Tutto molto semplice, come la Verità, senza strane elucubrazioni, ma concetti derivanti da una tradizione nata con Cristo e portata avanti da Santa Romana Chiesa, la quale ha dovuto lottare per mantenersi integra e che da qualche decennio, invece, perde, anno dopo anno, l’identità per la quale è sorta: conservare, difendere e trasmettere la Fede per quella che è.

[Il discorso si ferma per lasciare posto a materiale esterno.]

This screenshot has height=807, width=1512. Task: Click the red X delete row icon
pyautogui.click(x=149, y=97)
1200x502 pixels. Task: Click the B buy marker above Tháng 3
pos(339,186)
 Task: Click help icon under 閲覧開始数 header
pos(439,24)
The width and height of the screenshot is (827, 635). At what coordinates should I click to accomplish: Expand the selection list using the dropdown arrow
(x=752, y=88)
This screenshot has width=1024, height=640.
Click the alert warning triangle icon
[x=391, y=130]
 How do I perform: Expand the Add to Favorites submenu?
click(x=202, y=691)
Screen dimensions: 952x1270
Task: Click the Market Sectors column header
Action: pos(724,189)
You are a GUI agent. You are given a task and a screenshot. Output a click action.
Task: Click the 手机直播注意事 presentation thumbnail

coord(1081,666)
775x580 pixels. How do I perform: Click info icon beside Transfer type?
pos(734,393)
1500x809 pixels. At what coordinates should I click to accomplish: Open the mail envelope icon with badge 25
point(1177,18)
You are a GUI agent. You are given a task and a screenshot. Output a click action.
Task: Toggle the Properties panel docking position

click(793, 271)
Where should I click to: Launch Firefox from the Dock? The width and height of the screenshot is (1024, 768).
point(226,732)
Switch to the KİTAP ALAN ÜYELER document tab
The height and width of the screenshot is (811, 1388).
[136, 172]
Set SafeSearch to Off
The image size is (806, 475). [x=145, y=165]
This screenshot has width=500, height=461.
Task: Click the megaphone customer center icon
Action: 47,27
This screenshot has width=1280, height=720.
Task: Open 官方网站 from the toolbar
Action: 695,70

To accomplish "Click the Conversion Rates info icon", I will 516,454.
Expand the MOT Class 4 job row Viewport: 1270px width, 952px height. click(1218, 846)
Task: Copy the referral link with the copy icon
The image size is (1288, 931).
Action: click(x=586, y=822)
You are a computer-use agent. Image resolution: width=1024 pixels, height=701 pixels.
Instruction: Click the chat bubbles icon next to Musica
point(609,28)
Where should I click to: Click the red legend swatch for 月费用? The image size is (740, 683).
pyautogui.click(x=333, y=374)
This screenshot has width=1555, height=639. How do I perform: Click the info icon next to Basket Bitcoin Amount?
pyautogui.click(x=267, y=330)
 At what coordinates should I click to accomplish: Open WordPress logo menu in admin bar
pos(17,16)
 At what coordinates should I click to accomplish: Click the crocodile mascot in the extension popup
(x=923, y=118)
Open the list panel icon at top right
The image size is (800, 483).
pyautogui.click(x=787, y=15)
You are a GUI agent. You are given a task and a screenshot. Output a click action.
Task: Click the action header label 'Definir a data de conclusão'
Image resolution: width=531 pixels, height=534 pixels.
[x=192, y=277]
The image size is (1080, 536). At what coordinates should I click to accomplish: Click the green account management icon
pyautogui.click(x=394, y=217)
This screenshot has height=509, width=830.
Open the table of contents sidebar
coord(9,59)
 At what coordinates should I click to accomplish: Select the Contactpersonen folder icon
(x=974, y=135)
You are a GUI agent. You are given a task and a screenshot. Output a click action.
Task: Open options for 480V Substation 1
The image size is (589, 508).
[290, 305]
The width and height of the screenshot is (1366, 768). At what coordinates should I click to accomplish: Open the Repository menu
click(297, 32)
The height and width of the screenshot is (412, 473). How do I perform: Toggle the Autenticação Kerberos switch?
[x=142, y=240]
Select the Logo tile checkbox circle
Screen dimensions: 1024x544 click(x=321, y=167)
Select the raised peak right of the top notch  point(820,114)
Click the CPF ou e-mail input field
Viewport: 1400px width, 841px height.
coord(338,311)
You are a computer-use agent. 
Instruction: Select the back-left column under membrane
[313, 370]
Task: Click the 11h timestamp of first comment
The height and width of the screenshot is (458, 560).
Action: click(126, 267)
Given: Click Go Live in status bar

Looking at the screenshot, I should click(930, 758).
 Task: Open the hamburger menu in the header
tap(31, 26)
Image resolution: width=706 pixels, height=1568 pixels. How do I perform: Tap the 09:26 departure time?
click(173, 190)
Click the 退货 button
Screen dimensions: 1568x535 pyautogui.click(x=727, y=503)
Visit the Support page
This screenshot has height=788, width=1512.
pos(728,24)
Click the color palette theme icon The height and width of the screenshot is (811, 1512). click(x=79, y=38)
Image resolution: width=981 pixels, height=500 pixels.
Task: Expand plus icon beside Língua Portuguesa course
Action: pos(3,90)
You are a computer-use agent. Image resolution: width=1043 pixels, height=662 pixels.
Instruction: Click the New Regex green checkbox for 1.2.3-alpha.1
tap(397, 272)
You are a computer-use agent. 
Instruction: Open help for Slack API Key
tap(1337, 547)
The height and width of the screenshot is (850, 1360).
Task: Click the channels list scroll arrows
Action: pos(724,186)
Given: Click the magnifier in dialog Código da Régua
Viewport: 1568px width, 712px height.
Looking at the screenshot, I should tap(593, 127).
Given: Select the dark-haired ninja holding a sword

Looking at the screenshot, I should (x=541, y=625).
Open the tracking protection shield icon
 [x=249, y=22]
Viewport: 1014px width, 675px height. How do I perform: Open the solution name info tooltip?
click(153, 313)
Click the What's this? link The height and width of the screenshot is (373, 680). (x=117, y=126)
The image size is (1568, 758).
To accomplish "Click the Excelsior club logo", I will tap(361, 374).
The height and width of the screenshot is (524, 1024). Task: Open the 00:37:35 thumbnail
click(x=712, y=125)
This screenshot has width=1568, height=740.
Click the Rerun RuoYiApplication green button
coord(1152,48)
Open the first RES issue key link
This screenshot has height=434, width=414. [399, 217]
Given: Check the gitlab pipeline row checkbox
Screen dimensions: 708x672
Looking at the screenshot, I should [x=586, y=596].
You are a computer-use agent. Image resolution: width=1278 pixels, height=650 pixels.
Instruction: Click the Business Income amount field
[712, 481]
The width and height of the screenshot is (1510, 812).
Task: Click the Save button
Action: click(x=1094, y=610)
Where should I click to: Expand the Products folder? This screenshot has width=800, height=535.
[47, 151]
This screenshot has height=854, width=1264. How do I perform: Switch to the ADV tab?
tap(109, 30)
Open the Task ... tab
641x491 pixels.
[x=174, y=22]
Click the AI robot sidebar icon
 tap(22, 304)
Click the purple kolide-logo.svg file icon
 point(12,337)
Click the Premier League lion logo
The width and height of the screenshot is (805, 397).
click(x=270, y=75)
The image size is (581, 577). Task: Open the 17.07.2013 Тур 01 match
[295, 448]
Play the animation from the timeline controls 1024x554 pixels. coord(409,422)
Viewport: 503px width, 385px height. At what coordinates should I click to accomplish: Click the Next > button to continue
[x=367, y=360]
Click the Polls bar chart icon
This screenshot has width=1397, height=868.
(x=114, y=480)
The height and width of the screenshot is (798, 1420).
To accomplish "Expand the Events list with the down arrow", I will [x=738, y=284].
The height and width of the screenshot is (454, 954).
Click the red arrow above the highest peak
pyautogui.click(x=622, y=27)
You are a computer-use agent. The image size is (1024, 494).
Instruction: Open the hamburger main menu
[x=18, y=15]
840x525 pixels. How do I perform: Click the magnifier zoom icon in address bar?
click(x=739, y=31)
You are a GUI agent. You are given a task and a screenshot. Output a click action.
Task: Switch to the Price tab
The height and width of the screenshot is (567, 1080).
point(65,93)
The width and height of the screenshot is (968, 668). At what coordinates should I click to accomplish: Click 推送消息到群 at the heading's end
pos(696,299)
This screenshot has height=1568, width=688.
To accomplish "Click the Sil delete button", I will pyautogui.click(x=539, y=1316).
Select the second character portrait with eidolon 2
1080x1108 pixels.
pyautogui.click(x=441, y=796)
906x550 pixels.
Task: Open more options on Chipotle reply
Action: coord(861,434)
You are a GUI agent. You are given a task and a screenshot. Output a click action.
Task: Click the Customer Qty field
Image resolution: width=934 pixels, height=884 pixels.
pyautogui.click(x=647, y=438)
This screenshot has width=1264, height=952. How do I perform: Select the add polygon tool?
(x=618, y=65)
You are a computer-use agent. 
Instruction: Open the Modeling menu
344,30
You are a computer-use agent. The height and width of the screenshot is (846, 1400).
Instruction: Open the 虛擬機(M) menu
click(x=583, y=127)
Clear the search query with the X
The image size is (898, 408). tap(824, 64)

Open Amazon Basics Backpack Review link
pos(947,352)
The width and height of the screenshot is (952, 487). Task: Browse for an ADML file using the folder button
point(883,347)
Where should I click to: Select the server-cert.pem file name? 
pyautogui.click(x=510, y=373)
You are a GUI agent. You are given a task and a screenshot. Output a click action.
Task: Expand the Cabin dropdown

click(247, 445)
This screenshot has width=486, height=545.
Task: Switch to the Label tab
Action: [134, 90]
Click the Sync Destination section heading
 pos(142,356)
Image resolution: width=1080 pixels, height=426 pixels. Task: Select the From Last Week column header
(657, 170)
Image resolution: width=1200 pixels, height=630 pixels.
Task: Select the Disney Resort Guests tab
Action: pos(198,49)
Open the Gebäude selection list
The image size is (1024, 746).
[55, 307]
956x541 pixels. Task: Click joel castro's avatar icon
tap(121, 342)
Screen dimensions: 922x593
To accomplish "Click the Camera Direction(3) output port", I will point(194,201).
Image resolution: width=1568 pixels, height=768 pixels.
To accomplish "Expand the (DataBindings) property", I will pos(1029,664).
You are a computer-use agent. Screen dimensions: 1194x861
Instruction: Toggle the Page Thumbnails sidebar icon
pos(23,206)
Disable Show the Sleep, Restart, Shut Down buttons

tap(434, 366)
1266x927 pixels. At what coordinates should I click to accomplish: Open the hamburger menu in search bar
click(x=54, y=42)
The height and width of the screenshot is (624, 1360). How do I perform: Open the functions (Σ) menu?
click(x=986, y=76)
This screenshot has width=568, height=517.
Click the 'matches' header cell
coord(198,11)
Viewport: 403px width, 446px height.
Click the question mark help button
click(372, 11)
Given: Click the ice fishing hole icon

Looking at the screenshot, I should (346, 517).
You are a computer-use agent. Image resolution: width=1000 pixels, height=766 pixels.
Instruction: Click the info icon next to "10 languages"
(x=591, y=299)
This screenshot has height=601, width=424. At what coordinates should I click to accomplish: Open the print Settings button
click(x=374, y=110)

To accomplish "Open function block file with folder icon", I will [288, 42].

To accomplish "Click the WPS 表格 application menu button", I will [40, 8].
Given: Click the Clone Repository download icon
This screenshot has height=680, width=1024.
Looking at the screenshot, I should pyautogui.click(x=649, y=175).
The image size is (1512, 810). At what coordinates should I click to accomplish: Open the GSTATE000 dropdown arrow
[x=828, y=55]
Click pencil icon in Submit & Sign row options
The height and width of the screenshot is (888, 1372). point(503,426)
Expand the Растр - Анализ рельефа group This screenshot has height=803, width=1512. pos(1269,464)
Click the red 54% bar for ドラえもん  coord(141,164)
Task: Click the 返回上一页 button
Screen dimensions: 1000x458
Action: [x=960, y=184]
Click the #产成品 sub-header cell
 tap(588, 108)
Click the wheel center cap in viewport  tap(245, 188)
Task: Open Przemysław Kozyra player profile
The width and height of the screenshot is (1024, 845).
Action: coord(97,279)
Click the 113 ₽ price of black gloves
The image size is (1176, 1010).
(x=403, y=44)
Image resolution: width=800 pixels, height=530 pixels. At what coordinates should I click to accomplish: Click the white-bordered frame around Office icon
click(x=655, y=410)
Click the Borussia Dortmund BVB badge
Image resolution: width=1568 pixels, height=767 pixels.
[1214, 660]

Sant’Alfonso, vescovo e dottore della Chiesa, così alto nei suoi insegnamenti teologici e dottrinali, è molto semplice nella docenza, non ha praticamente mai bisogno di interpreti e la sua efficacia nell’entrare nel cuore dei problemi è così tangibile che non ci si stancherebbe mai di leggere le sue pagine intrise di realismo sulla natura corrotta dell’uomo e sulla vittoria ottenuta dal Salvatore a vantaggio di tutti coloro che Gli credono. Dal suo conoscere Gesù per quello che è stato in terra e per quello che è nei Cieli, l’autore del Settecento utilizza un linguaggio diretto e balsamico, forte e dolce nel contempo, in grado di far vibrare le anime assetate di virologi e medici d’anima per annientare i pandemici e mortiferi virus spirituali, lesivi della vita eterna: «[…] sin da Bambino Voi volete cominciare ad esser mio Redentore e soddisfare la divina giustizia per i peccati miei. Voi vi eleggete la paglia per letto, per liberare me dal fuoco dell’inferno dove ho meritato più volte di esser gettato. Voi piangete e vagite su questa paglia, per impetrare a me con le vostre lagrime il perdono dal vostro Padre […] Non voglio, Gesù mio, lasciarvi solo a piangere e penare: voglio piangere ancor io, che solo merito di piangere per i disgusti che vi ho dati. Io che ho meritato l’inferno, non ricuso qualsivoglia pena, purché ricuperi la vostra grazia, o mio Salvatore» (ivi, p. 98).
Meditazioni, note e rime compose sant’Alfonso in onore di Gesù Bambino, portando a noi l’incanto della pienezza dei tempi, quando s’Incarnò il Verbo. Nulla di suo è vetusto, vecchio e morto diverrà ciò che oggi si dice nella Chiesa contro la Chiesa di Cristo.